Make it more fun - I bet you can't get dressed by the time I've done x.

Also get him to think it through. If you don't get dressed in time, you won't have time to play in the playground before school starts / jump on that tree you like on our way / choose a CD to play in the car. Being late is rude to Mr / Mrs Teacher, we need to make sure we get to school in time, how do you think you can help?

and so on and so on ... It requires lots of fore thought and effort on your part, so you need to think it all through before the flashpoints usually crop up, allow extra time etc.

Eglantyne Wed 23-Jan-13 13:13:49

Another shouter here. I hate myself for doing it. With my dd(8) it's because she just doesn't stop the back chat when I'm telling her off, she gets louder, I get louder etc etc. I go from "be quiet", to "not one more word" to "SHUT UP". (Yes, I know, horrible). But... I have a plan. I have now given her a notebook, and told her that if she can't stop and she has to get the last word / say it's not fair / all someone else's fault, then she can write it in there. She can read it back when she's calm, and if she still firmly believes it's something I need to read, I will read it. Haven't had to put it into action yet, since Sun, but it will be interesting to see if it helps.

SpudtheScarecrow Wed 23-Jan-13 13:23:26

Haven't really got any tips but wanted to put my hand up as another shouter blush. Mine are 7, 5 and 2 and just in the last 6 months or so the older 2 have started winding each other up all the time. I'm trying hard to stop tho as more and more frequently I've found myself shrieking STOP SHOUTING AT EACH OTHER! So it obviously is having the wrong effect grin

I do know hat I shout more when I am tired, stressed etc so I try and think through why I am getting worked up and not worry if it's something that doesn't matter. Getting out of the door for school is a nightmare though. It doesn't matter how 'ready' we are, DS2 (5) will find something to faff about and make us late!

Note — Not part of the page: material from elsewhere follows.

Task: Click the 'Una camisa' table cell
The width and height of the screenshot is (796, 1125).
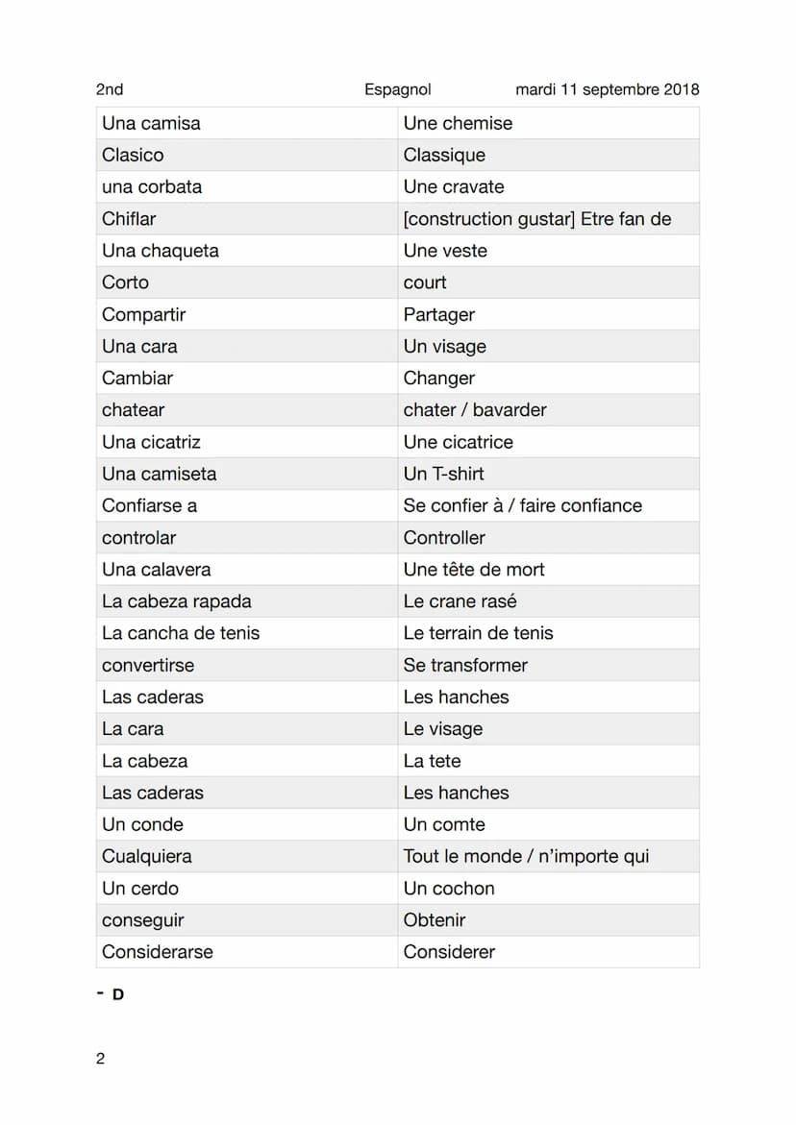Action: (247, 123)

SpudtheScarecrow Wed 23-Jan-13 13:28:22

Eglantyne both my old ones do that - they just don't know when to back down - might try the notepad I think they'd like that.

I did start reading the Calmer, Happier parenting book and found that v helpful but have slipped back into bad habits lately

HumphreyCobbler Wed 23-Jan-13 13:38:45

Could you have a meeting with him and discuss the problem? I got this technique from How to Talk So Kids Will Listen - a brilliant book. I used it to great effect re mealtimes in our house recently and the change for the better has made us all happier.

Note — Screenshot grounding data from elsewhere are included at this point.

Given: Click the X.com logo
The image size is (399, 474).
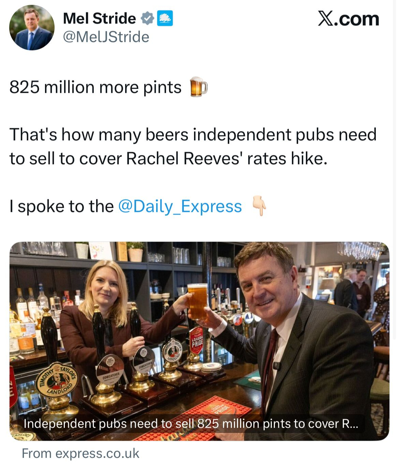Looking at the screenshot, I should [348, 19].
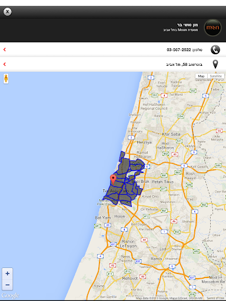Switch to Satellite map view
Image resolution: width=226 pixels, height=301 pixels.
point(216,76)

Basically call a meeting around the table. Explain that you have a problem in that you don't like to shout but are finding that this is happening because of XYZ. Invite suggestions about how this could be improved, and write down everything suggested by everyone (this is v important). Have a discussion about resulting ideas. Make sure there are things for everyone to take on board, so your ideas for not shouting are included as well as ideas for improving listening skills etc. Re-organise into a shorter list and put on the wall.

My six year old has responded really well to this. He knows where he is with it all.